Apprezzo il tono grabato con cui Tommaso Gomez continua su L’Avvenire la sua polemica per la mia campagna in favore della eutanasia. Noto però che anche Gomez – come tutti gli avversari della eutanasia quando si trovano di frontre a un caso di suicidio come quello di mio fratello Michele – cerca ragioni diverse da quelle vere.
“Michele – scrive Gomez – riceveva cure palliative; forse non funzionavano”. Quasi ad insinuare che si poteca curarlo meglio. Michele ha avuto sempre le migliori cure possibili in Italia. Ma in quella fase Michele non riceveva affatto cure palliative perché non aveva sofferenze fisiche.
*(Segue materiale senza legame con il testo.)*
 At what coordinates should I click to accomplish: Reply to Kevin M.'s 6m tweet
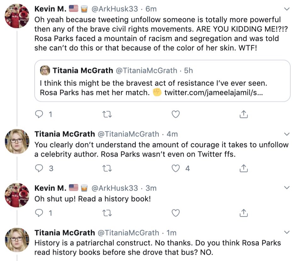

“Non confidò a nessuno il suo proposito – aggiunge Gomez – e quando l’attuò era solo”. Quasi a insinuare che non era circondato da sufficiente affetto. Certo che era solo, visto che erano le sette di mattina ed egli era a letto nella sua camera. Ma per tutti i mesi della sua malattia Michele è stato circondato, ora per ora, dall’affetto e dalle cure di familiari e amici. E malgrado questo – le migliori cure ed il massimo di affetto – Michele voleva morire, perché riteneva la sua vita non più degna di essere vissuta e rifiutava ulteriori, inutili sofferenze per sé e per i suoi cari.
Liberi tutti di essere contro l’eutanasia, ma non di falsare la realtà.
Quanto ai dati sui suicidi, ho detto e ribadisco che essi mi sono stati confermati da altissimi dirigente dell’ISTAT. Aggiungo ora che ai circa 3.500 suicidi vanno aggiunti i circa 3.500 tentativi di suicidio (sempre annui). Su un totale di 7.000, non è certo eccessivo affermare che almeno mille sono malati inguaribili.